About the Recipe

Ingredients
Preparation
GitHub Repo - https://github.com/huggingface/notebooks
Citing: Huggingfacecourse, 2022
Understanding NLP and LLMs
Important Limitations for LLMs:
Hallucinations: They can generate incorrect information confidently
Lack of true understanding: The lack of true understanding of the world and operate purely on statistical patterns
Bias: They may product biases present in their training data or inputs
Context windows: They have limited context windows
Computational resources: They require significant computational resources
Transformer Types
Zero-shot Classification - allows you to specify which labels to use for a classification, so you don't have to rely on the labels of the pre-trained model.
Text-generation - provide a prompt and the model will auto-complete it by generating the remaining text.
Mask filling - the model will fill in the missing word of a sentence also referred to as a mask token.
Named entity recognition - is a task where the model has to find parts of the input text correspond to entities such as persons, locations, or organizations.
Question answering - model answers questions using information from a given context.
Summarization - a task of reducing a text into a shorted text while keeping all of the important aspects referenced in the text.
Translation - model that translate from one language to another.
Image classification - uses an image to generate description along with a probability score.
Audio classification - uses audio to translate in text.
Transformer History
Transformer architecture was introduced in 2017 with GPT, fine-tuned on various NLP tasks.
Throughout the years, multiple transformer models have been released (BERT, T5, etc.) that have been trained as language models. This means that they have been trained on large large amounts of raw text in a unsupervised fashion, meaning humans are not needed to label the data.
The general strategy to achieve better performance = increasing models' sizes & amount of data they are pretrained on (with the exception of DistilBERT). It's important to note that this becomes expensive with time and compute resource.

Pretraining
Pretraining is the act of training a model from scratch: the weights are randomly initialized, and the training starts without any prior knowledge. It requires large corpus of data meaning it can take p to several weeks.

Fine-tuning
This is done after a model has been pretrained. To preform fine-tuning, you must first:
Acquire a pretained language model
perform additional training with a dataset specific to your task
Meaning, the amount of time and resources needed to get good results are much lower.

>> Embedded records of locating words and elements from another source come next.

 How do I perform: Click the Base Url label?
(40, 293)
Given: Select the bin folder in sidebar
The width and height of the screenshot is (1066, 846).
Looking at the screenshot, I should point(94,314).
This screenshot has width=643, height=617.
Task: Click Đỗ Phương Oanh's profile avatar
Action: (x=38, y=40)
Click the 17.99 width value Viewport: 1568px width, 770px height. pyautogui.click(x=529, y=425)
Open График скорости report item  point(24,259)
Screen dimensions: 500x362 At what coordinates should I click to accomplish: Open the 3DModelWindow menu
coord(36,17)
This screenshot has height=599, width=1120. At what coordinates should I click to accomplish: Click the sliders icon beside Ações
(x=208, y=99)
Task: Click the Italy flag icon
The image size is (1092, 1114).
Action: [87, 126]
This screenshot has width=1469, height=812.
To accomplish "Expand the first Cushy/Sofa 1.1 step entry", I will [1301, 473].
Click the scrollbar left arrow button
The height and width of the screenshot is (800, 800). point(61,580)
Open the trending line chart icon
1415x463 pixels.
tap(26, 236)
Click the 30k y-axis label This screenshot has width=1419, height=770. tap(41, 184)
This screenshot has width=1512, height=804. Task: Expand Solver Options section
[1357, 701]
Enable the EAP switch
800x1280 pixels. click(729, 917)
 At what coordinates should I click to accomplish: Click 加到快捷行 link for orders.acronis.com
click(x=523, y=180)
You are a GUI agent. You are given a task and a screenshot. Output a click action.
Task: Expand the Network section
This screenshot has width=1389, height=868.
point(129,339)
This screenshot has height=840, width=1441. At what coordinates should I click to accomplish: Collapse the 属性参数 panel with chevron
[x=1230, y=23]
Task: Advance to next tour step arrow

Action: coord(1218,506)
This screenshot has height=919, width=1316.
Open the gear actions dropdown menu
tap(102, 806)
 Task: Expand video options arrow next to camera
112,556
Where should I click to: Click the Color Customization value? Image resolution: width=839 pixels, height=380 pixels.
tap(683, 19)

General Transformer architecture
Encoder: receivers an input and builds a representation of its features.
bi-directional
self-attention
Decoder: the decoded uses the encoder's representation (features) along with the other inputs to generate a target sequence.
uni-directional
auto-regressive
masked self-attention
Encoder-only models - good for sentence classification and named entity recognition
Decoder-only models - good for generative tasks such as text generation
Encoder-decoder models (or sequence-to-sequence models) - good for generative tasks that require an input, such as translation or summarization
Attention layers
Attention layers will tell the model to pay specific attention to certain words in the sentence you passed it (and more or less ignore the others) when dealing with the representation of each word. this applies to any tasks associated with natural language.